NK threat ‘manageable’: Trump’s chief of staff
Kelly says he’s not quitting
— White House Chief of Staff John Kelly said Thursday the North Korean nuclear and missile threat is “manageable” for now but the isolated nation can’t be allowed to develop the ability to strike the U.S. homeland.
Although President Donald Trump recently declared his top diplomat was “wasting his time” trying to negotiate with the North, Kelly said he hopes diplomacy works before the nation can develop its weapons capabilities further.
Kelly comments at a White House news conference were milder than Trump’s recent pronouncements. Over the past three weeks the president has exchanged threats and personal insults with North Korean leader Kim Jong-un, escalating tensions.
Kelly said that Americans should be concerned about North Korea. He said the North has developed a “pretty good” intercontinental ballistic missile capability and is developing a nuclear re-entry vehicle, which is needed for a missile to survive re-entry into the Earth’s atmosphere. Then he spelled out a bottom line.
“I think I speak for the administration, that that state can simply not have the ability to reach the homeland,” Kelly said.
He said there’s already “great concern” about Americans who live in Guam.
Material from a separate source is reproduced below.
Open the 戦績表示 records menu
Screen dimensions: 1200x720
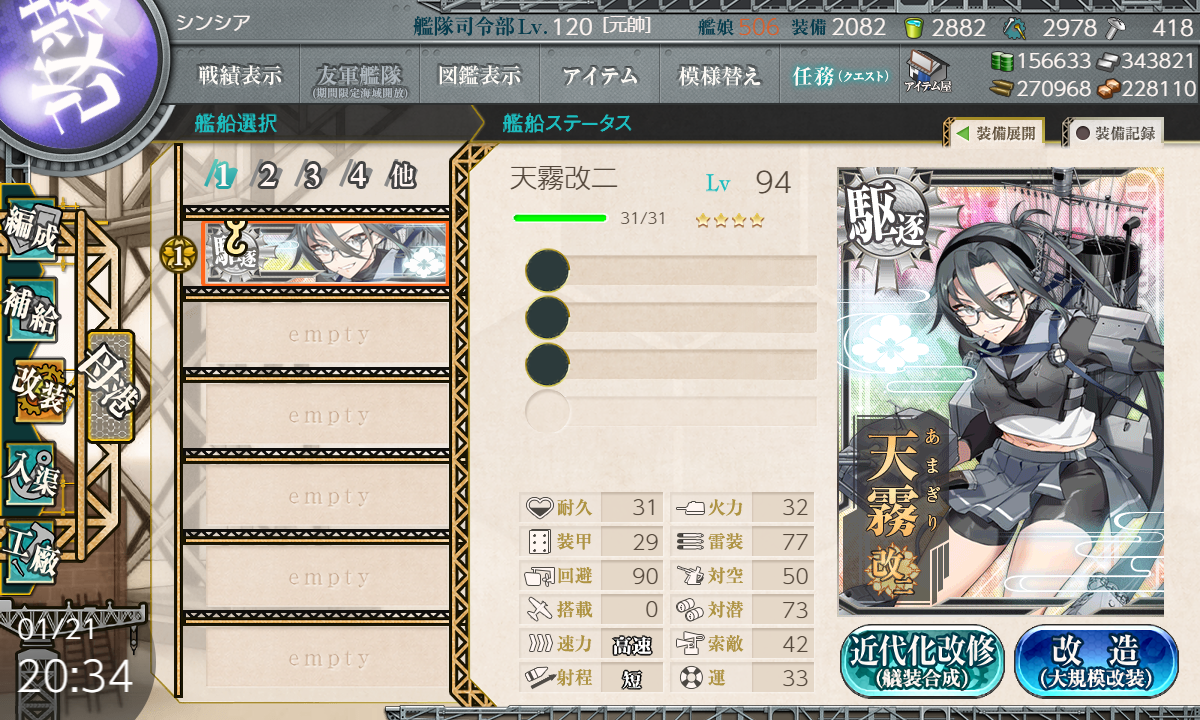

North Korea in August threatened to fire a salvo of intermediate range missiles toward the U.S. Pacific island territory, a major military hub and home to U.S. bombers that periodically fly missions over the divided Korean Peninsula.
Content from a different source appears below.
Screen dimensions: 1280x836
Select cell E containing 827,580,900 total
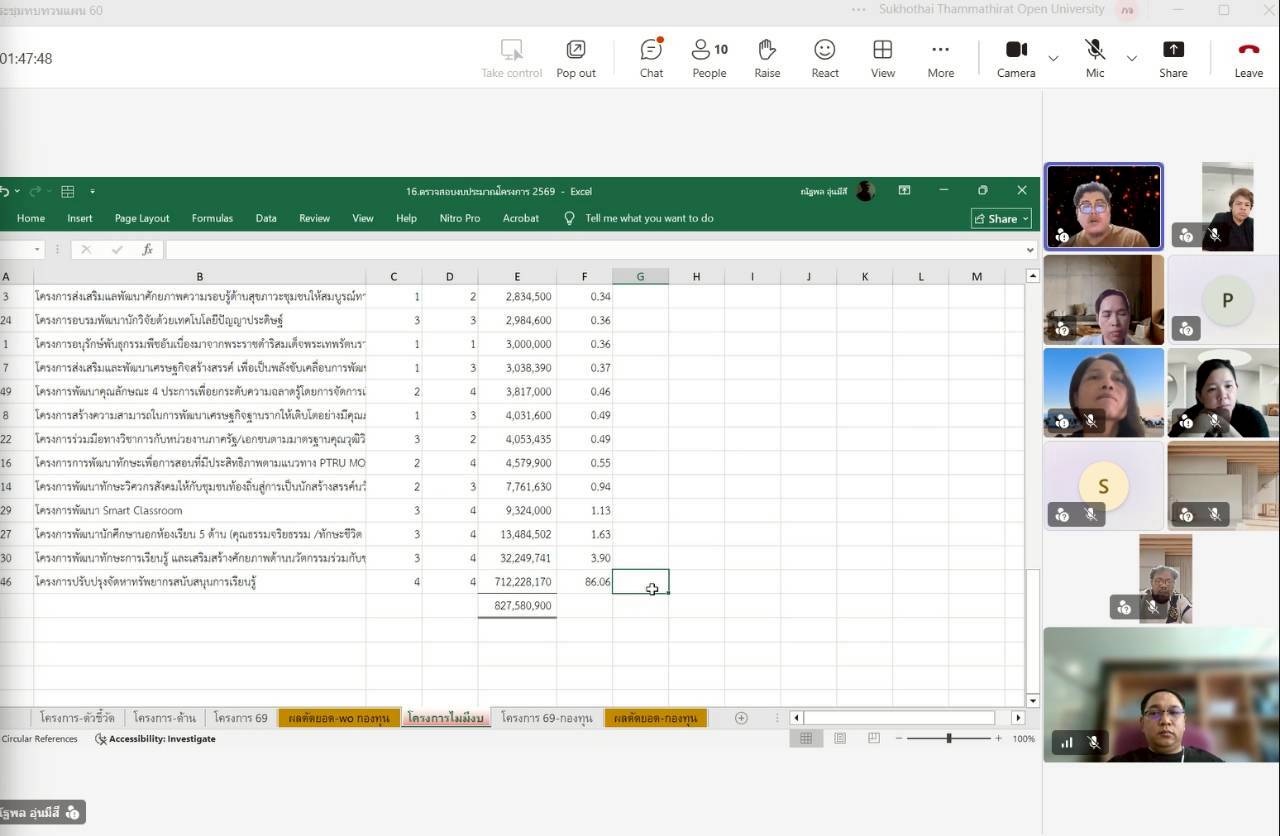coord(517,606)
“Right now we think the threat is manageable,” he said, but added the situation would become more problematic over time if North Korea’s capability “grows beyond where it is today.”
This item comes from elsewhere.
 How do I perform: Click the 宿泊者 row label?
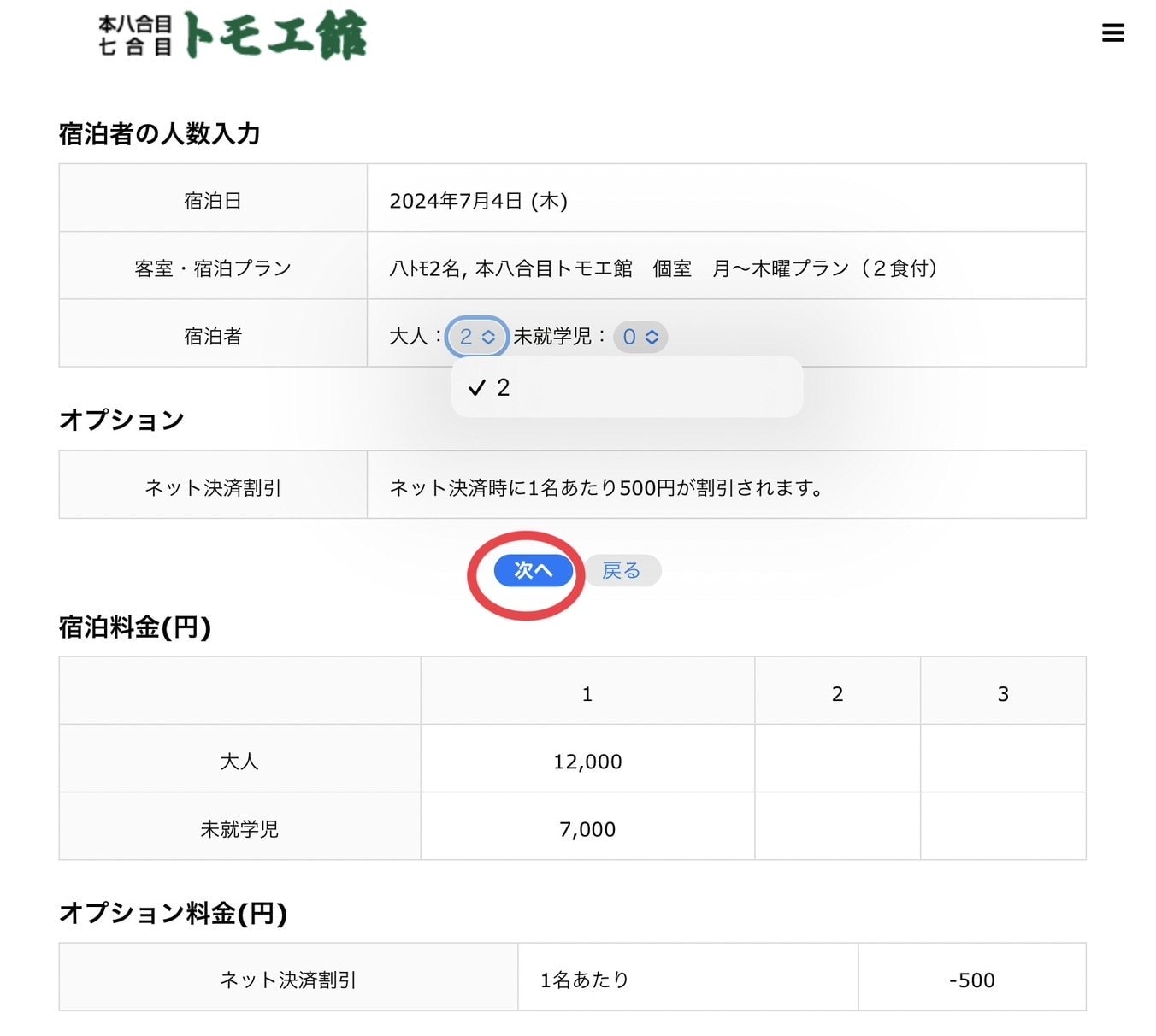[213, 336]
“Let’s hope that diplomacy works,” he said.
He also declared he’s staying in his post — and to insist that the president’s volatile Twitter feed wasn’t making his job harder.
“Unless things change, I’m not quitting, I’m not getting fired and I don’t think I’ll fire anyone tomorrow,” chief of staff John Kelly told reporters during a surprise showing at the daily White House briefing. “I don’t think I’m being fired today, and I’m not so frustrated in this job that I’m thinking of leaving.”
The extraordinary statement drew a bit of laughter, but it reflected ongoing turmoil in the top ranks of a White House riven by staff changes, internal feuds and reports that Kelly is growing increasingly frustrated in his position.
Trump, in turn, has at times chafed at Kelly’s efforts to reign in the freewheeling, open-door style that marked his business career and early months in the White House.